Dans l'ancien Quercy (Guyenne) on la nomme sainte Pérussette.
Mais comme cette persécution, sous l'empereur Marc-Aurèle, au lieu de s'apaiser, devenait toujours plus violente, sainte Praxède en fut si sensiblement touchée, qu'elle pria Notre-Seigneur de la retirer de cette vie : ses yeux ne pouvaient plus voir qu'avec une horreur insupportable les extrêmes misères et les grandes calamités où les chrétiens étaient réduits ; le carnage continuel que l'on en faisait était un spectacle trop sensible à son cœur. Ses désirs furent accomplis, sa prière fut exaucée : Dieu l'enleva de cette terre d'affliction et de douleur pour la placer dans le séjour d'une gloire immortelle, le XII des calendes d'août (24 juillet), l'an de Jésus-Christ 164, sous l'empire de Marc-Aurèle et de Lucius Vérus. Son corps fut enterré dans le tombeau de ses parents, par un prêtre nommé Pasteur, qui a écrit sa vie.

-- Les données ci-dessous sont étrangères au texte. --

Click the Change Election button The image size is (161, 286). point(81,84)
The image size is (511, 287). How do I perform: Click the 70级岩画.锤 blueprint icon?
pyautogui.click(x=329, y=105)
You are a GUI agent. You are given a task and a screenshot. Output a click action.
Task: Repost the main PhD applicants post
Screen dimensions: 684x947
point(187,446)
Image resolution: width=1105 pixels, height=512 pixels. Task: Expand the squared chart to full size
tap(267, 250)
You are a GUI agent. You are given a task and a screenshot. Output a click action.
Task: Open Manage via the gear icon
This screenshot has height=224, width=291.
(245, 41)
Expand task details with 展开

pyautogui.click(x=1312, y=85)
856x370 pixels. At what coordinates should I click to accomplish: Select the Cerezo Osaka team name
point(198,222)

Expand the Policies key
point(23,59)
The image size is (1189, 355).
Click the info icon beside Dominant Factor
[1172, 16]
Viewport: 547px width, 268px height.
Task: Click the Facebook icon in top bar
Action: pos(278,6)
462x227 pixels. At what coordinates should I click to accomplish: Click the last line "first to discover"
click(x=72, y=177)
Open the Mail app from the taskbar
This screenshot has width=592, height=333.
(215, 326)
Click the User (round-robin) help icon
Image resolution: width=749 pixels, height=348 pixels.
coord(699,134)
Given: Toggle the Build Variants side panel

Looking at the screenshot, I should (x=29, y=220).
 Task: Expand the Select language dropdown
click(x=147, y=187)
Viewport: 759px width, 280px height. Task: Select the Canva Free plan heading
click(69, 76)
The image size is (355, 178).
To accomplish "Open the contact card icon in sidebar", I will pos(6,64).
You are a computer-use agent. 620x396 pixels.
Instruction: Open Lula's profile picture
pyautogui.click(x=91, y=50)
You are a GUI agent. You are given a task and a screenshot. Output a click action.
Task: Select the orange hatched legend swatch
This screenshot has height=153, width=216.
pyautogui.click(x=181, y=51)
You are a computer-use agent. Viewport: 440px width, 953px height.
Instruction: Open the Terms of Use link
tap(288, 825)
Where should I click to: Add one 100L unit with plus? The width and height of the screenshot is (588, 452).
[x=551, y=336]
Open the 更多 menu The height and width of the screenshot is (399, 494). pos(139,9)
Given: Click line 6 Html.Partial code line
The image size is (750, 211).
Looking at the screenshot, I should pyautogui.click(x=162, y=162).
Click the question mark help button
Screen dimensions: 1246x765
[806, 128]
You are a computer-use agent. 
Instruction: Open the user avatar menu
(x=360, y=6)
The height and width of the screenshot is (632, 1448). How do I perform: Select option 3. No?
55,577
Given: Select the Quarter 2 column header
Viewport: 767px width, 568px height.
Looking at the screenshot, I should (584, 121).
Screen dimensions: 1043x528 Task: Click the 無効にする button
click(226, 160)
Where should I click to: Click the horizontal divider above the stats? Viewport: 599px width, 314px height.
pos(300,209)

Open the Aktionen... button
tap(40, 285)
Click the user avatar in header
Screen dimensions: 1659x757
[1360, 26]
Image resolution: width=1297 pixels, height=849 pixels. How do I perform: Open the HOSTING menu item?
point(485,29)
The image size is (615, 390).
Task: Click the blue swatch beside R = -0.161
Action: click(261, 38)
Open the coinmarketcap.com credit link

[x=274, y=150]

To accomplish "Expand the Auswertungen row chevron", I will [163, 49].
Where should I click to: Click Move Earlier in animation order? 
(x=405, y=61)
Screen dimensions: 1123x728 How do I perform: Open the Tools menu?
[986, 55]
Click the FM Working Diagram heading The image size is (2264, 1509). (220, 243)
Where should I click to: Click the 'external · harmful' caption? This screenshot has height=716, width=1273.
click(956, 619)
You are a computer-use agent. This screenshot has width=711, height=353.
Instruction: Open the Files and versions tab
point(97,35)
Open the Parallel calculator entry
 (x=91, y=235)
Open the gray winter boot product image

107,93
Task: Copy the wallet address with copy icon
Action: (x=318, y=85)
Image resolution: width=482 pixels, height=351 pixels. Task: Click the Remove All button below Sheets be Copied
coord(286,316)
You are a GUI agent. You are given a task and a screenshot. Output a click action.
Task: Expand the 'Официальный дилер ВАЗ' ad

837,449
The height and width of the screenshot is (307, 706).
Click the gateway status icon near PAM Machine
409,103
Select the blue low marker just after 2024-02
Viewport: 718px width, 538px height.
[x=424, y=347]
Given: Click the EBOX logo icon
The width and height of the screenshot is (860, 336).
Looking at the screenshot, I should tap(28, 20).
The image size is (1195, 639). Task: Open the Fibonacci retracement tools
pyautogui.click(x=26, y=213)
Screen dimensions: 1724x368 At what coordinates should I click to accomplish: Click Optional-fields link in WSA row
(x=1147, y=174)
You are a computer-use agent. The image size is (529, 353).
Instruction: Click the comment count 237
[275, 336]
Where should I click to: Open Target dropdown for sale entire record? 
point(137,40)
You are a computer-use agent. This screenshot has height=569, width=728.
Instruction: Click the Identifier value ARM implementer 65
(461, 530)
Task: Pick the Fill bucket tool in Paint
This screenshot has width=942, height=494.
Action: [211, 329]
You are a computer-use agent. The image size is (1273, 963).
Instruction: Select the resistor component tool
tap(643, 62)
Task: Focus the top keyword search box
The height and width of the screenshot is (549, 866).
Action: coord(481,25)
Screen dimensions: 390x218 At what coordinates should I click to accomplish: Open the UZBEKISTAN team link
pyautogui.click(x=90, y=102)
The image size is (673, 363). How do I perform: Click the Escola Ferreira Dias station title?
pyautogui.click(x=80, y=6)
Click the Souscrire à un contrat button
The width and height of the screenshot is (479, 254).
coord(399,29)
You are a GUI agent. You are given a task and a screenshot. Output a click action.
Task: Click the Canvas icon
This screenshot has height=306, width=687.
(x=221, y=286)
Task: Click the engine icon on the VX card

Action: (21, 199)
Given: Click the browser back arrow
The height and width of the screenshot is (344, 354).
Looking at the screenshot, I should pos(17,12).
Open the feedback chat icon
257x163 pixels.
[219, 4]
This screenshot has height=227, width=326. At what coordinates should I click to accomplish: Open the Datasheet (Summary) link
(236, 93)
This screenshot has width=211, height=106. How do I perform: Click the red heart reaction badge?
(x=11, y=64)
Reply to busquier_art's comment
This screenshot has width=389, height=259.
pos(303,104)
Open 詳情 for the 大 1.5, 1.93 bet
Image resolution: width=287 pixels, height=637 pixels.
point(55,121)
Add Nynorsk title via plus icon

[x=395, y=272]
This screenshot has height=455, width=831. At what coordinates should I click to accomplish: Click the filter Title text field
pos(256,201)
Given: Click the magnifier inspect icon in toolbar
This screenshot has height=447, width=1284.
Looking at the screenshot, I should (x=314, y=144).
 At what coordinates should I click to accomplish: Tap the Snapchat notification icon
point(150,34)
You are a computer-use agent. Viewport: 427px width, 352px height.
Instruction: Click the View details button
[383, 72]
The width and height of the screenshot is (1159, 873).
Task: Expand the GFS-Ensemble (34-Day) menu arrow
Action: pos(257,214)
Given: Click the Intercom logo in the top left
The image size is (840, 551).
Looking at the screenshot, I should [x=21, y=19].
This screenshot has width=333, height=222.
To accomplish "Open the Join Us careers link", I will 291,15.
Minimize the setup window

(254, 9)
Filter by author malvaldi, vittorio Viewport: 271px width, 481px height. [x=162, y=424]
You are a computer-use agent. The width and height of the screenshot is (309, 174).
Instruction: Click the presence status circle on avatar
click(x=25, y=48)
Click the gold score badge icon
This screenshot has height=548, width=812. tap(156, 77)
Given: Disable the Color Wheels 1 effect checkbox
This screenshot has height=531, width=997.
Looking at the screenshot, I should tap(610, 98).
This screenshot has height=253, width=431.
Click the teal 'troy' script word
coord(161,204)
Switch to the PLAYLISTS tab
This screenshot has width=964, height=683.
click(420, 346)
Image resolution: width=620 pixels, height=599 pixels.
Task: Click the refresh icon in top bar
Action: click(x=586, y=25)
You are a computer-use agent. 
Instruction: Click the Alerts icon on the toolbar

Il y a dans Rome une église de Sainte-Praxède, qui est un titre de cardinal fort ancien ; et saint Charles Borromée s'en estimait si fort honoré, qu'il demanda expressément permission au pape Grégoire XIII de laisser le nom de sa famille et de sa maison pour s'appeler simplement Charles, cardinal de Sainte-Praxède. Aussi l'a-t-il beaucoup enrichie de ses bienfaits. Elle est gouvernée par des religieux de Vallombreuse, qui ont pour fondateur saint Jean Gualbert. On voit au milieu de la nef un puits dans lequel elle jetait le sang des Martyrs, qu'elle allait recueillir avec une éponge. On y conserve dans la chapelle de Saint-Zénon, une partie considérable de la colonne à laquelle Jésus-Christ a été attaché pour la flagellation. Le pape saint Pascal, qui a fait réparer cette église de fond en comble, y a fait transférer le corps de notre illustre Sainte, que l'on y honore sous le grand autel. Ce même Pape a fait transporter dans cette église le corps de plus de trois mille Martyrs qu'il a fait tirer de beaucoup de lieux écartés, où ils avaient été enterrés à la hâte, et où ils ne pouvaient pas recevoir la vénération due à leur sainteté. Il y a dans ce nombre trois Papes, plusieurs évêques et un grand nombre de saints prêtres.
Du reste, tous les Martyrologes font mention de sainte Praxède, et de tous ceux de sa famille que nous avons nommés.
On la voit représentée portant d'une main une bassine et de l'autre tenant des rameaux. Les peintres ont voulu la désigner par là comme dame de charité qui va porter des remèdes ; on la peint encore recueillant le sang des martyrs ou faisant ensevelir leurs corps.
Acta Sanctorum. — Cf. Histoire de l'Église, par l'abbé Durras.
Événements marquants
- Instruction dans la foi par le Prince des Apôtres
- Consécration de ses biens aux pauvres et aux martyrs
- Soin des martyrs en prison et collecte de leur sang
- Ensevelissement secret des corps des martyrs dans sa maison
- Accueil de l'Église clandestine et des Papes durant les persécutions
- Mort après avoir prié Dieu de la retirer du monde face aux massacres des chrétiens
Citations
Solo virtus comes est defunctorum, solo sequitur misericordia.